GOAL ▸ Reproduce verbatim the passage of the forum reply on the IFN function below, from "Do you really" to "any particular way.".

DOCUMENT SEGMENT ▸
---*---
|
Paul,
Not quite. I think the important point is that IFN can be used in
many places because it is a simple function call. If I had to choose,
I would prefer universality over an IFN limited to the DATA step, and
the consistency of - the side effect of a function call is that the
arguments are evaluated.
Do you really deal with clients who care how you write code? There
were times when I did wish someone had paid attention to
maintainability, but I cannot remember a single situation where I was
told you have to code it in any particular way.
Ian Whitlock
==============
Date: Wed, 21 Jan 2009 04:44:34 +0000
From: Paul Dorfman <sashole@BELLSOUTH.NET>
Organization: PDC
Subject: Re: IFN function - strange behaviour
Comments: To: "Howard Schreier <hs AT dc-sug DOT org>"
---*---
DATASET EXTRACT ▸
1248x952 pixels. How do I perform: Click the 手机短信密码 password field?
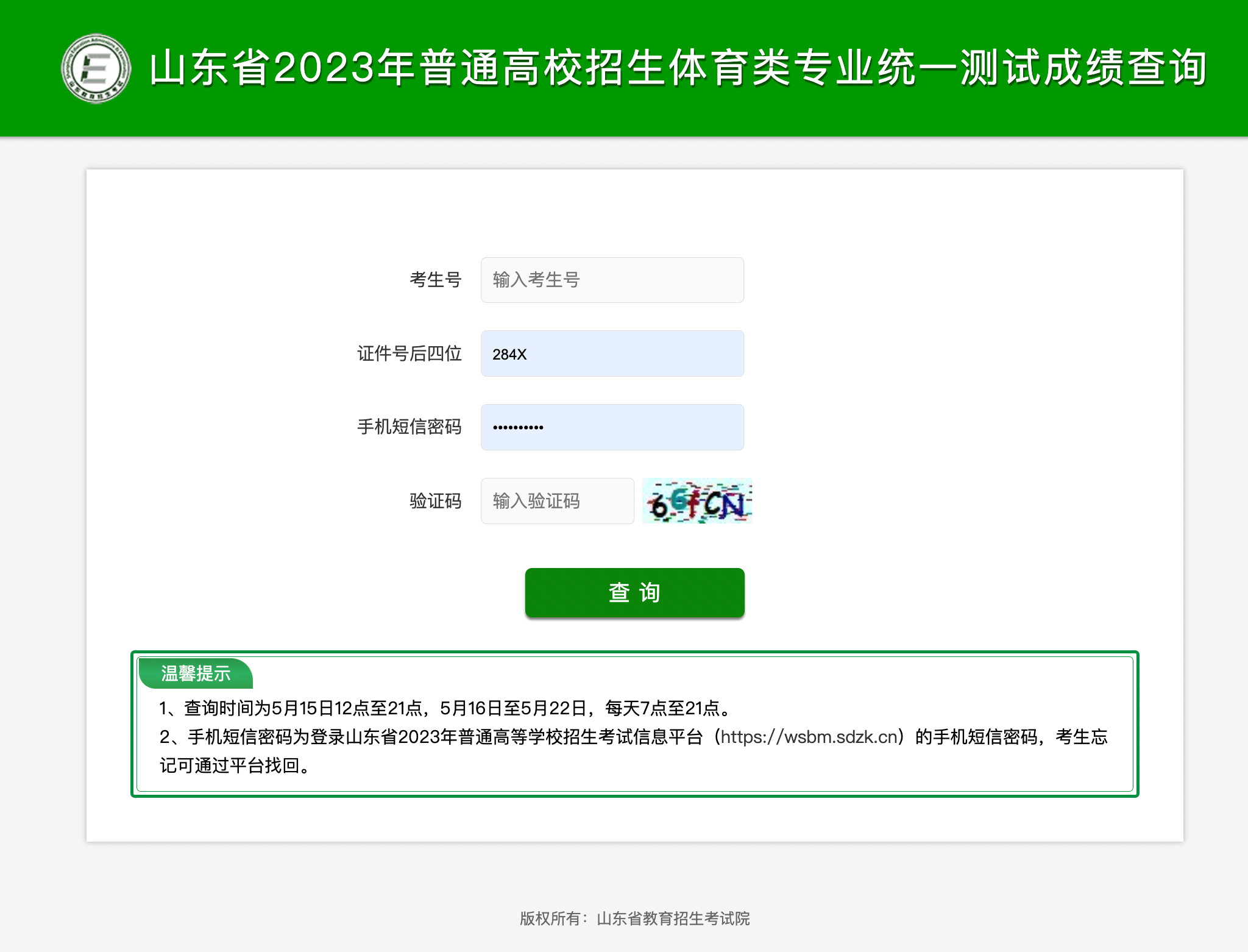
---*---
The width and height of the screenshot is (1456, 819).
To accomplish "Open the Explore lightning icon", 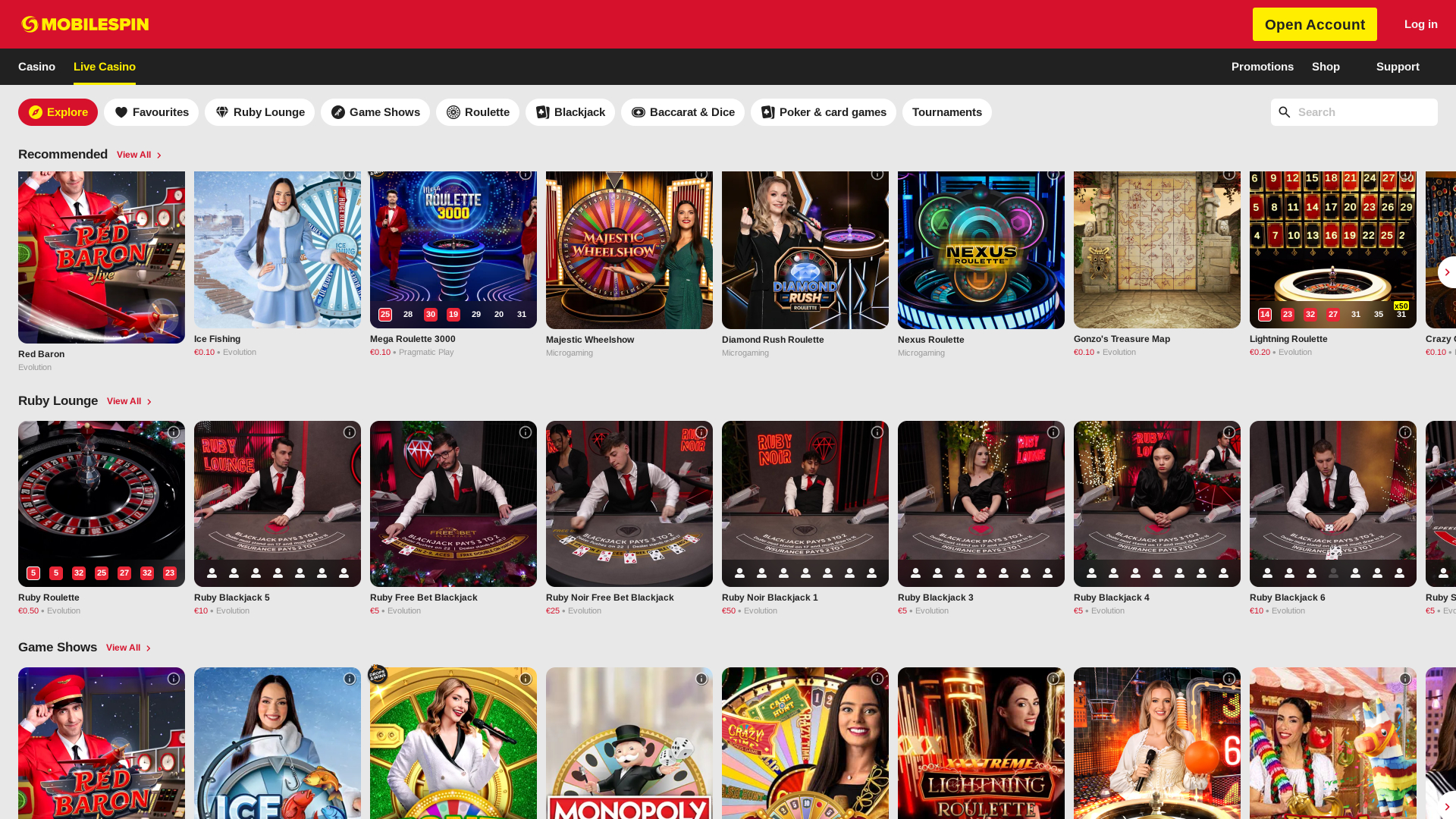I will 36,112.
---*---
PROBLEM SOLUTION ▸
Do you really deal with clients who care how you write code? There
were times when I did wish someone had paid attention to
maintainability, but I cannot remember a single situation where I was
told you have to code it in any particular way.